A variety of factors drove house prices up quickly. Experts said it will take a while to turn them around.
GREENSBORO, N.C. — The median selling price for homes in Greensboro in March was $269,000, according to Realtor.com. That’s about a 23% jump from last year.
The latest report from the U.S. Department of Commerce showed new home sales slowing down after surging for most of the past two years. It is estimated that 763,000 single-family homes were sold in March. The report said that’s an 8.5% drop from February and 12.9% lower than last year.
It could be early signs of the housing market starting to cool off. Mike Carter, a commercial and residential real estate broker, said he wouldn’t bet on it.
“There is currently a huge inventory shortage that we are still in,” Carter said.
“In a seller’s market, there’s about six months of inventory available. Right now, we’re seeing less than one month of inventory available on the market,” Carter continued.
Carter said it will take a long time for the housing market imbalances to recover.

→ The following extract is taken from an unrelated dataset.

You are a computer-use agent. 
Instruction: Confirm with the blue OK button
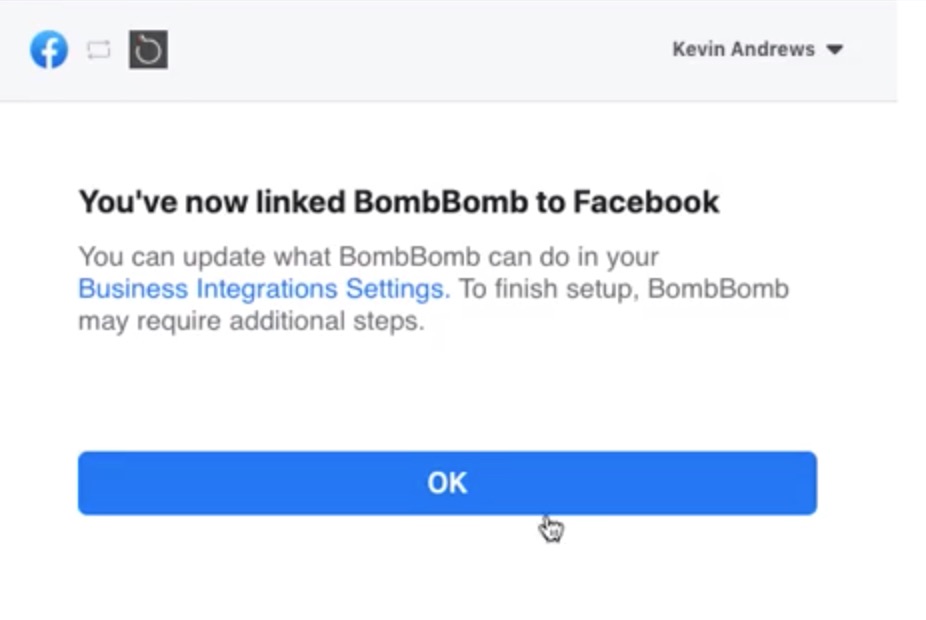click(447, 483)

The tight supply and high prices associated with today’s housing market have some worried we may be nearing a housing bubble. Alfredo Romero, an economics professor at North Carolina A&T, said current conditions don’t qualify as that.
“For a housing bubble to exist, we would have to believe some kind of story about the price rather than ignoring the economic fundamentals that cause the price of a house to be so high,” Romero said. “In this case, I think the economic fundamentals justify the increasing prices we’ve seen.”
Romero said many factors have contributed to higher asking prices for homes. The COVID-19 pandemic allowed people to reevaluate what they want from work, such as a remote option, and now they are looking in more desirable locations. He said we continue to deal with supply chain issues from the pandemic and the war between Russia and Ukraine. Romero also explained there’s a worker shortage, so even when builders can get supplies, they may not have the labor to start construction.
Romero said the dynamics that caused the 2008 housing bubble are much different from what we see today.
“Banks and hedge funds were pressuring people into buying homes,” Romero said. “We also got a little loose with the rules of who could get a mortgage.”
Romero said in some cases, people got mortgages approved without their incomes being vetted.
Romero said the housing market could see a dramatic shift in the next six months. The Federal Reserve is expected to increase interest rates in May.
Mortgage rates tend to follow. Romero said when the Fed raised rates by 0.25% in March, we saw mortgage rates go up 2%. That could lead to decreased demand.
Difficulty breaking into the housing market trickled into the rental market. Economists said the dynamics are similar for both. Supply is low, and demand is high, which means higher prices. It could improve soon.
“Just as we’re expecting home prices to slow, we are also expecting rent growth to slow but to remain faster than what we would typically experience,” Danielle Hale, chief economist for Realtor.com, said.
Hale said she expects rental rates to grow 7% this year. It’s higher than normal but lower than last year.